With a proposal to run a proof-of-concept project, the two partners needed to identify which business challenges should be tackled and the most appropriate data sets to use. “We had an intelligent discussion about how best to make use of their offer. We decided to deploy them against a selection of risk data, rather than marketing as they had the skills already. Most value would be delivered by looking at risk and our parameters,” says McGuire.

“We focused on the customer journey - for example, if you request a personal loan - and the idea that the journey through our marketplace could tell us about your risk profile. It was quite an interactive process at first,” he adds.

ThoughtWorks deployed the Clojure programming language to dig into Zopa’s data, validating or rejecting a range of hypotheses about customer interactions and lending times, as well as how customers could be offered the best rates. This is central to the customer experience and to ensuring savers achieve a good return - the average return achieved is 5 per cent.

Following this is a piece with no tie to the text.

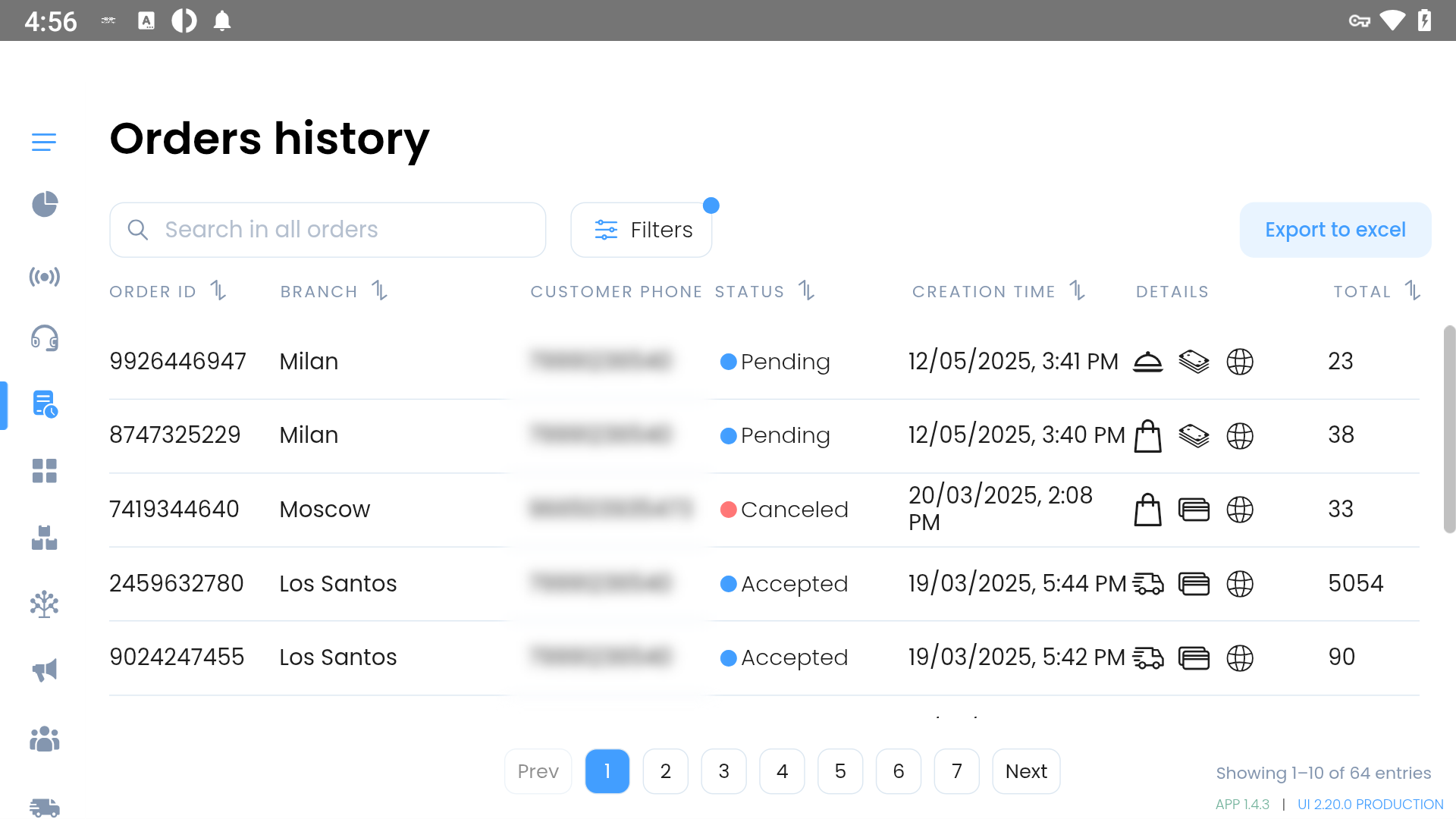Click card payment icon on order 7419344640
The image size is (1456, 819).
coord(1194,510)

Says Korde: “What we were looking to see from that data was whether we could draw up any questions that would lead to non-intuitive answers and which would then lead on to further non-intuitive questions, rather than providing confirmation of things they already knew.”

The data being used to support this investigative process lay outside of the sets being run through either Google Analytics or SAS. Most of it was unstructured data from online interactions and had never been considered for use by the risk function before. “It was about opening our eyes and understanding what was possible,” says McGuire.

Benefits

One of the most significant outcomes from the project was the decision to hire a chief data scientist, Didier Baclin, who joins from a background working at data-rich companies like Amazon. Reporting directly to the CEO, the new hire has made an immediate impact. “I made the case that there would be benefits, even in the early days, but it has turned out to be transformational,” says McGuire.

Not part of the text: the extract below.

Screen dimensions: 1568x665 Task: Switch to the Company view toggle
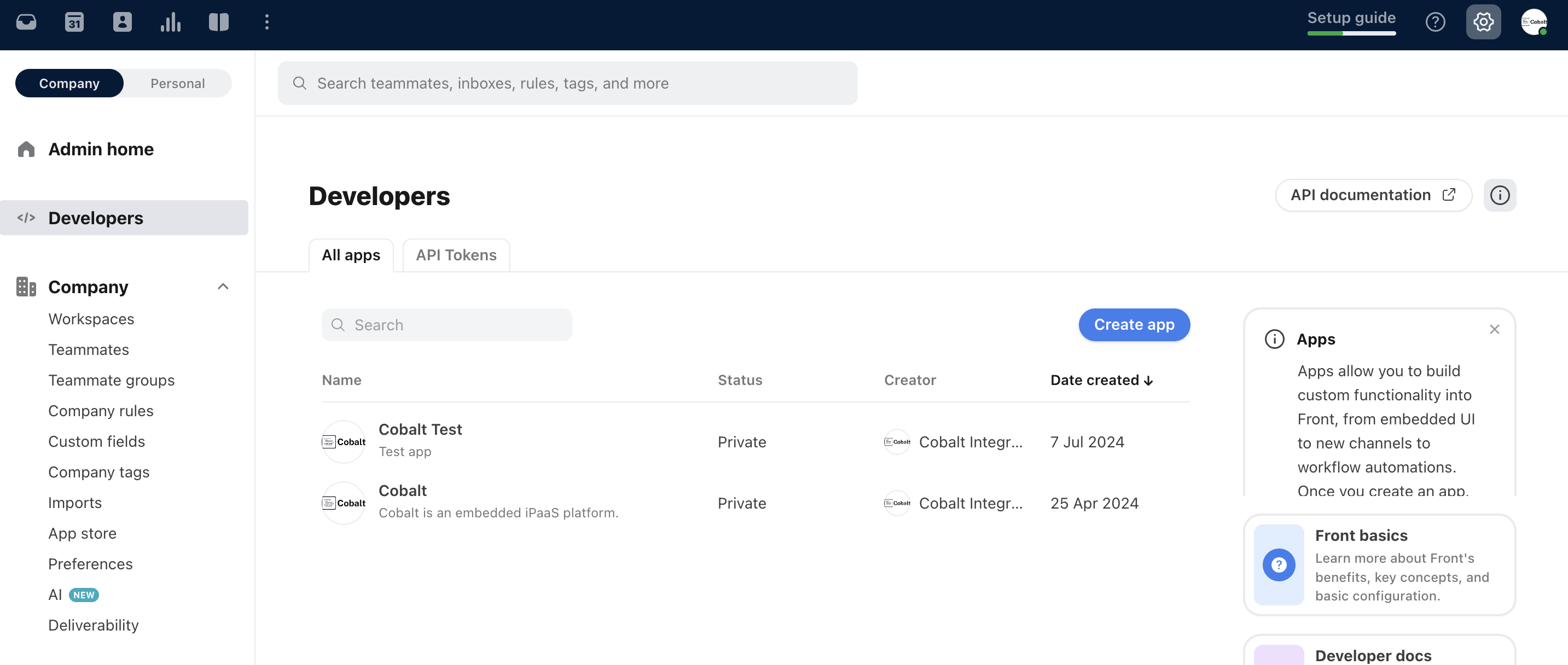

He notes that the search for insight is all about exploring new opportunities and that it is also part of the agile process which the IT community has adopted. “You can’t predict discovery - you have to reach it. Two months in, our head of data science is still deploying insights which ThoughtWorks developed. He is scaling it up for a growing business which is having to innovate and make product changes,” says McGuire.

Zopa is still considering how to develop the project into a solution to support this new analytical focus. “At the moment, it is not a technology, but it may become one,” he says. Korde points out that the nature of the approach which ThoughtWorks uses makes it a more difficult pitch compared to traditional IT solutions. That makes Zopa all the more unusual for having adopted it. “Big organisations are often pioneers. But Zopa is in a unique position - it can’t afford not to be innovative,” says Korde.

The project also had benefits for the software developer. Korde says it is surprising how often online businesses struggle with their data sets and the fact that they have to use offline processes to run their operations. Insights from working with Zopa extend into improvements for ThoughtWorks itself. Says Korde: “From an analyst’s point of view, having come up with those non-intuitive lines of enquiry, we got better.”